こうした展開は、スクエアの共同創設者でCEOであるジャック・ドーシーが推進してきたものだったが、上手くはいかなかった。同社の事業計画をよく知る人によると、ウォレットやマーケットのような事業はすでに棚上げされているという。
「ウォレットの展開からわかるのは、それほど支払いで困っている消費者はいないということだ」と、スクエアのCFO(最高財務責任者)サラ・フレイアーは言う。
スクエアが60億ドルもの企業評価額に見合うようになるうえでは、大量の取り引きデータを利用することこそが最善の方法かもしれない。識者によると、同社の決済事業には問題が山積みであるという。マージンが少なすぎる、新規顧客の獲得におカネがかかり過ぎるなどの問題だ。

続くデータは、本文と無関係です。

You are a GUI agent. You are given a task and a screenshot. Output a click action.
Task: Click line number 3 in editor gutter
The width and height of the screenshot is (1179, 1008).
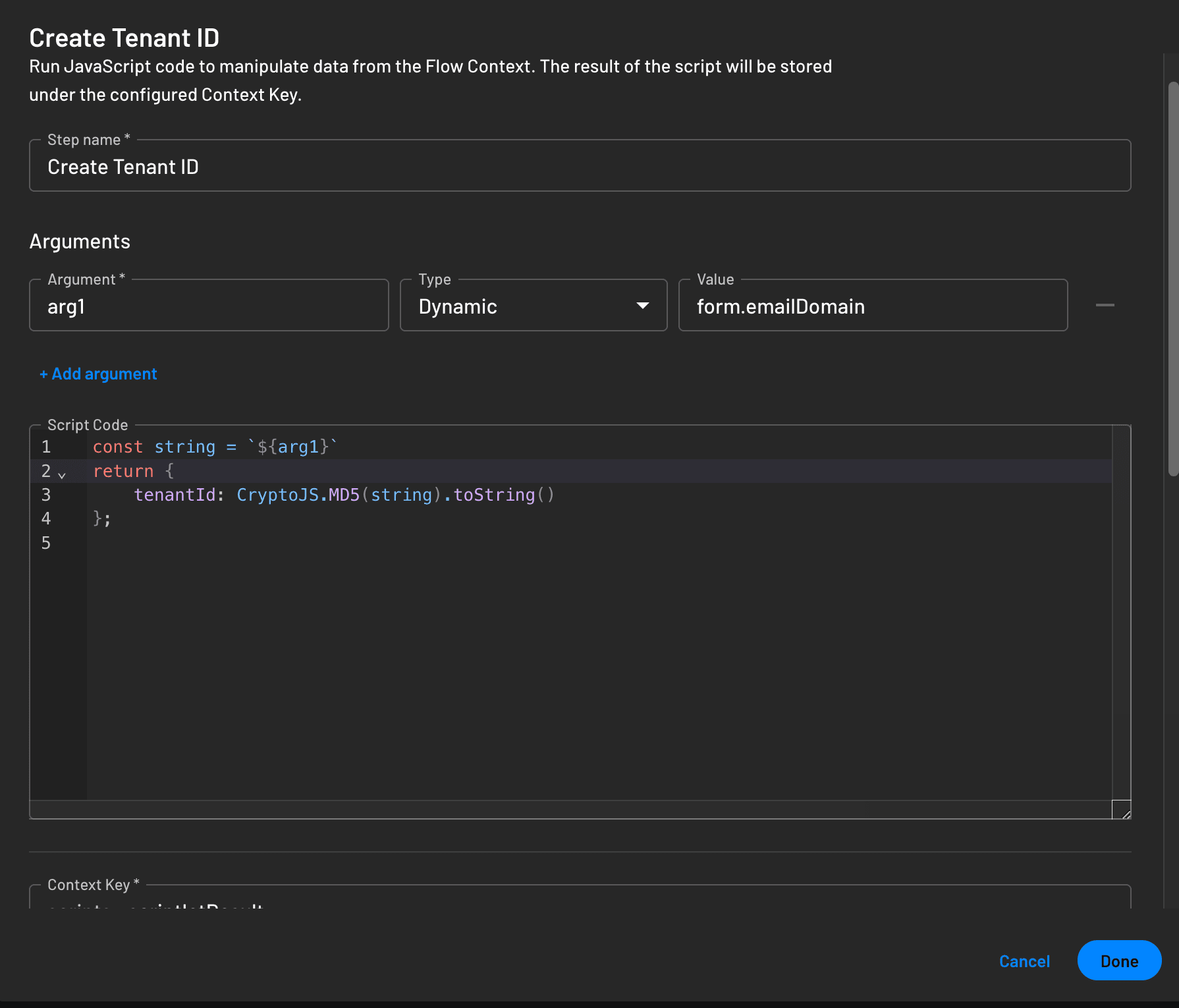[x=46, y=495]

加えて、ペイパルやファースト・データ、アマゾンなどとの競争もある。これらすべての企業には、独自のクレジットカードリーダーとそれに関連するサービスがある。
POS端末メーカー大手のベリフォンは、以前スクエアと同様のカードリーダーを提供していたが、その事業からは撤退した。同社のCEOは撤退直前に、小規模事業者向けの決済サービスは「利益が出るビジネスではない」と語った。
利益をあげるには利用者が大勢必要
小規模事業者にサービスを提供する大企業の多くが同じように感じていると、調査会社のIDCで国際決済の調査ディレクターを務めるジェームズ・ウェスターは語る。「それを成功させるには、決済サービスを利用する事業者が大勢必要で、また決済事業を離陸させるためには多額の資金が必要だ」。
スクエアは資金面に関しては対応済みだ。これまでに、ベンチャーキャピタルから5億ドル以上の出資を得た。利用者の確保に関しても、一定の成功は収めている。
スクエアによると、同社は小規模から中規模の「数百万社」にサービスを提供しており、2014年に処理したクレジットカードの支払金額は300億ドル以上だという。(同社は1回の取り引きで2.7%から3%の手数料を受け取るが、それをクレジットカード会社やほかの金融機関とわけ合わなければならない)。
それでも、企業評価額に見合うためにはもっと多くの顧客が必要で、今後も積極的に顧客基盤を開拓していく必要があるだろう。